Excerpts from a dataset:

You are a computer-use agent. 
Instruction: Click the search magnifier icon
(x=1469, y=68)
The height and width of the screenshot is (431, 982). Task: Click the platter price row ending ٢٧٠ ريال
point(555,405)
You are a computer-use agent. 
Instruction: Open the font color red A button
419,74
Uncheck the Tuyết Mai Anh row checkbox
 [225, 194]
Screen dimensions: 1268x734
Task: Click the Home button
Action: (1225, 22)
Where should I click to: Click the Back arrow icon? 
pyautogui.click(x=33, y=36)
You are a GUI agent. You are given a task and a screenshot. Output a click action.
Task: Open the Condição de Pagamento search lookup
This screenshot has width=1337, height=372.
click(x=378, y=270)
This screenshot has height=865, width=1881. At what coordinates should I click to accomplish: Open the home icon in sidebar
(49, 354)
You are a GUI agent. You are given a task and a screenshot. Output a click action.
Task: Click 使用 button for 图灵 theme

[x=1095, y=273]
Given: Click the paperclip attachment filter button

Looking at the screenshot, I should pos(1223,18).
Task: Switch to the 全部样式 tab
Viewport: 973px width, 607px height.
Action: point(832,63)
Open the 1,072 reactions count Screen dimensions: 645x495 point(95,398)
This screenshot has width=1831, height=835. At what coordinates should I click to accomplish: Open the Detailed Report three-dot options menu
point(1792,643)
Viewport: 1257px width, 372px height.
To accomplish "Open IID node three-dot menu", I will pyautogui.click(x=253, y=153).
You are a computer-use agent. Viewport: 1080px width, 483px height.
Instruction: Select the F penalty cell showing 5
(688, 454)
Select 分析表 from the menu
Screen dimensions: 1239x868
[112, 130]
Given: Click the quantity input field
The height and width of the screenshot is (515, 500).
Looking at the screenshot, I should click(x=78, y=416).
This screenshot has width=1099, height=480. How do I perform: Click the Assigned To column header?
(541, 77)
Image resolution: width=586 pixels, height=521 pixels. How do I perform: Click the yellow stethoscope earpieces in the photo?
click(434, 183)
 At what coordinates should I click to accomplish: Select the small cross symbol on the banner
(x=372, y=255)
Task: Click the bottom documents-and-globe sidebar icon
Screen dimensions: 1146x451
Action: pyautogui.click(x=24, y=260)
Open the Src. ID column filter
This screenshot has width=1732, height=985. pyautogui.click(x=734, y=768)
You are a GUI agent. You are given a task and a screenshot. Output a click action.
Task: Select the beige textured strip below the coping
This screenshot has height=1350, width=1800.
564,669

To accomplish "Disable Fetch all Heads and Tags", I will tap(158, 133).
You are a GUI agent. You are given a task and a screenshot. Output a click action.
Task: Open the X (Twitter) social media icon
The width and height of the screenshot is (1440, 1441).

WORK INSTRUCTION: To complete this exercise, set down every line above exactly once more.

EXERCISE RESULT:
You are a computer-use agent. 
Instruction: Click the search magnifier icon
(x=1469, y=68)
The height and width of the screenshot is (431, 982). Task: Click the platter price row ending ٢٧٠ ريال
point(555,405)
You are a computer-use agent. 
Instruction: Open the font color red A button
419,74
Uncheck the Tuyết Mai Anh row checkbox
 [225, 194]
Screen dimensions: 1268x734
Task: Click the Home button
Action: (1225, 22)
Where should I click to: Click the Back arrow icon? 
pyautogui.click(x=33, y=36)
You are a GUI agent. You are given a task and a screenshot. Output a click action.
Task: Open the Condição de Pagamento search lookup
This screenshot has width=1337, height=372.
click(x=378, y=270)
This screenshot has height=865, width=1881. At what coordinates should I click to accomplish: Open the home icon in sidebar
(49, 354)
You are a GUI agent. You are given a task and a screenshot. Output a click action.
Task: Click 使用 button for 图灵 theme

[x=1095, y=273]
Given: Click the paperclip attachment filter button

Looking at the screenshot, I should pos(1223,18).
Task: Switch to the 全部样式 tab
Viewport: 973px width, 607px height.
Action: point(832,63)
Open the 1,072 reactions count Screen dimensions: 645x495 point(95,398)
This screenshot has width=1831, height=835. At what coordinates should I click to accomplish: Open the Detailed Report three-dot options menu
point(1792,643)
Viewport: 1257px width, 372px height.
To accomplish "Open IID node three-dot menu", I will pyautogui.click(x=253, y=153).
You are a computer-use agent. Viewport: 1080px width, 483px height.
Instruction: Select the F penalty cell showing 5
(688, 454)
Select 分析表 from the menu
Screen dimensions: 1239x868
[112, 130]
Given: Click the quantity input field
The height and width of the screenshot is (515, 500).
Looking at the screenshot, I should click(x=78, y=416).
This screenshot has width=1099, height=480. How do I perform: Click the Assigned To column header?
(541, 77)
Image resolution: width=586 pixels, height=521 pixels. How do I perform: Click the yellow stethoscope earpieces in the photo?
click(434, 183)
 At what coordinates should I click to accomplish: Select the small cross symbol on the banner
(x=372, y=255)
Task: Click the bottom documents-and-globe sidebar icon
Screen dimensions: 1146x451
Action: pyautogui.click(x=24, y=260)
Open the Src. ID column filter
This screenshot has width=1732, height=985. pyautogui.click(x=734, y=768)
You are a GUI agent. You are given a task and a screenshot. Output a click action.
Task: Select the beige textured strip below the coping
This screenshot has height=1350, width=1800.
564,669

To accomplish "Disable Fetch all Heads and Tags", I will tap(158, 133).
You are a GUI agent. You are given a task and a screenshot. Output a click action.
Task: Open the X (Twitter) social media icon
The width and height of the screenshot is (1440, 1441).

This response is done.